Mallrat, Powderfinger, Flowerkid and Cry Club: Australia's best new music for October

Dami Im, Mallrat and Cry Club.
Dami Im, Mallrat and Cry Club’s new singles are among this month’s best. Composite: ABC Music/ Giulia McGauran / Dew Process

Powderfinger – Day By Day

For fans of: Powderfinger!

Like Bernard Fanning’s happiness, Powderfinger have spent this year slowly creeping back (into the national psyche). They streamed a live gig in May that acted as both a fundraiser and a reunion (albeit from five separate buildings), then they celebrated the 20-year birthday of their half-a-million selling Odyssey Number Five with a hefty reissue which leaped back into the chart at #2. And now comes this stomper: their first new music in close to eleven years.

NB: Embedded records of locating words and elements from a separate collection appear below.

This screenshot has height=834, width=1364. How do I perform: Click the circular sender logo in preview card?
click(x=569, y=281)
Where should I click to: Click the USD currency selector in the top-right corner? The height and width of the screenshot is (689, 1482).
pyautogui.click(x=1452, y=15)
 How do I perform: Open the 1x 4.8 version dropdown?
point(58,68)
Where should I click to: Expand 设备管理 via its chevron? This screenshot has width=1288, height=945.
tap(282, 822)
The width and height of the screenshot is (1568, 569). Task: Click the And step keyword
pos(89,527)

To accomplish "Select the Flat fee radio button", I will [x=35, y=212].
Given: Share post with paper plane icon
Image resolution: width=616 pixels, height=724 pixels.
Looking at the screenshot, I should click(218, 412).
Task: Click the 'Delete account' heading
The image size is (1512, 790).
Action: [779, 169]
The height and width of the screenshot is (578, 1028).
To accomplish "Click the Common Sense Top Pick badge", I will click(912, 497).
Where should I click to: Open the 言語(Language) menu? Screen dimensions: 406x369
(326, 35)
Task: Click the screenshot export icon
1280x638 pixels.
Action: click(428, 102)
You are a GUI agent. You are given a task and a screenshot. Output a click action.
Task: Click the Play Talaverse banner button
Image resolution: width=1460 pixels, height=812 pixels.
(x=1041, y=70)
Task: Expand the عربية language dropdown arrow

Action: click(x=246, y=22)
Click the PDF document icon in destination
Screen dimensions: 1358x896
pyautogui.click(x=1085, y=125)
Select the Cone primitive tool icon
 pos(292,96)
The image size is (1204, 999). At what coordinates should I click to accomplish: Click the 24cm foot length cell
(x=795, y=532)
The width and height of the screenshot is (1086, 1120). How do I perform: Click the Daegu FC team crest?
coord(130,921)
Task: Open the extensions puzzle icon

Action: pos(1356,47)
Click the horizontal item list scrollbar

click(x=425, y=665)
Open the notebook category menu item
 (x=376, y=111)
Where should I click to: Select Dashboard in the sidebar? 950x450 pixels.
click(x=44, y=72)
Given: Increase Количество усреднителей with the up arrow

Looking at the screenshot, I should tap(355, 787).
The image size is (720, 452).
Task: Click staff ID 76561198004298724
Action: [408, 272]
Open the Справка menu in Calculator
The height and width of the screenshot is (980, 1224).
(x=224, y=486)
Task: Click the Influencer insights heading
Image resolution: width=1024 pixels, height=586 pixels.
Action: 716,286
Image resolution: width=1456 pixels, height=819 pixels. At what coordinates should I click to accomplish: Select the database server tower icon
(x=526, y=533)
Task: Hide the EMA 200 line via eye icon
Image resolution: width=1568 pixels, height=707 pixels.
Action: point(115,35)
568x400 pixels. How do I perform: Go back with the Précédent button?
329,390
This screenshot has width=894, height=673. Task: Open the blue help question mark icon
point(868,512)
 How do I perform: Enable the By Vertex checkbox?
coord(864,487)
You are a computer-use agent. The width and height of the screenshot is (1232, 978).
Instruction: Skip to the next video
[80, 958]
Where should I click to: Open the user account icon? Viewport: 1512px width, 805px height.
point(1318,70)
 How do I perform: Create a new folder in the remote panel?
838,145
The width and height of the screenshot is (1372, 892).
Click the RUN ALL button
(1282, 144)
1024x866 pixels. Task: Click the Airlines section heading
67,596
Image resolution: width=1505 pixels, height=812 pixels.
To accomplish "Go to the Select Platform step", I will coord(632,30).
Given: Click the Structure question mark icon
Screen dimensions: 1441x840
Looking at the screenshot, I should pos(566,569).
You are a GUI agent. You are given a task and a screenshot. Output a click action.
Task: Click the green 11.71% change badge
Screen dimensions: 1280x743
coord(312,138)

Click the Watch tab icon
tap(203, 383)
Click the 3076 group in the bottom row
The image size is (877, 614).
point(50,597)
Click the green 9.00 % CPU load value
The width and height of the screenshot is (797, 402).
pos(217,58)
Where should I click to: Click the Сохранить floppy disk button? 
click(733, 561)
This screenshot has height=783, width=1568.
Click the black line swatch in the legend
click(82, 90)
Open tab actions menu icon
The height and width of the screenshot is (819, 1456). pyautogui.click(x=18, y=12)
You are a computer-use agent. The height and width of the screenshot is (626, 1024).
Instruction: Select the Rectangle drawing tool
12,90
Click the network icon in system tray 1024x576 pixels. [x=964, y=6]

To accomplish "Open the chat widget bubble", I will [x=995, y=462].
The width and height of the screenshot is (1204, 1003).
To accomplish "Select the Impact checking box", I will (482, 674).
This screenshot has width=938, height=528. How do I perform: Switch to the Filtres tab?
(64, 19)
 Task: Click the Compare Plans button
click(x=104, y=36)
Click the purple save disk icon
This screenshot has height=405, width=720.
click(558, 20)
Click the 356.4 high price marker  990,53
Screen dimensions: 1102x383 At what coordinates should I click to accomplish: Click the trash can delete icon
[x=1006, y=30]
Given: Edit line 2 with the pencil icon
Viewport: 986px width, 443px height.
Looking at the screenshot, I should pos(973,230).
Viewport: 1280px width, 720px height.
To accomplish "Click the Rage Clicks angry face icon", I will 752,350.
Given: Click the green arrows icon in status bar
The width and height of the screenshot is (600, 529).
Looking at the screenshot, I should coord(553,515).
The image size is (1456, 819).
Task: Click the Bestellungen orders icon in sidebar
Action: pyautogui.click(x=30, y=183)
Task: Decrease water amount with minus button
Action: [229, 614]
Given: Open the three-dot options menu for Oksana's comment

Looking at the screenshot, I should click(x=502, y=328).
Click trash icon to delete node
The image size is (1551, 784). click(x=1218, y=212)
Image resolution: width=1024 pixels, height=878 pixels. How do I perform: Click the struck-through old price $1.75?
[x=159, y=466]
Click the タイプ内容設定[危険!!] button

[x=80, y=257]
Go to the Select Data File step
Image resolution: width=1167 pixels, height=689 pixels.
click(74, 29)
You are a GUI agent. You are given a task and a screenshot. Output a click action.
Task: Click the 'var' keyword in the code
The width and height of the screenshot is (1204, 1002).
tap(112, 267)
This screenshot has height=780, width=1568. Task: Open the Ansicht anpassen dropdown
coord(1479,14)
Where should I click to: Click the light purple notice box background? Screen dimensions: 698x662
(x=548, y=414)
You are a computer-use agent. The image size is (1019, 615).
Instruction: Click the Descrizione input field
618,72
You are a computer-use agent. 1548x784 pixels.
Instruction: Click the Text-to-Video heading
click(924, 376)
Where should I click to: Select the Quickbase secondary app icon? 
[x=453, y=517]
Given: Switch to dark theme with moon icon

Day By Day isn’t “new” per se, being recorded in 2003 during the sessions for Vulture Street – the band’s rocky reaction to the aforementioned Odyssey Number Five. During that time, Powderfinger were fighting their acoustic urges as well as burying their more soul-inspired tunes (see: Rita), which is no doubt why this gem failed to see the light of day until now. As the lead single from a forthcoming rarities collection, it sets an impossibly high watermark, with a soaring chorus, soulful gospel backing vocals and Fanning at full tilt. As the singer himself said in the press material for this single: “I’m actually amazed we didn’t find a place for it on the record.” With its “one day at a time” motif, perhaps it’s better we have this song now, when we most need it.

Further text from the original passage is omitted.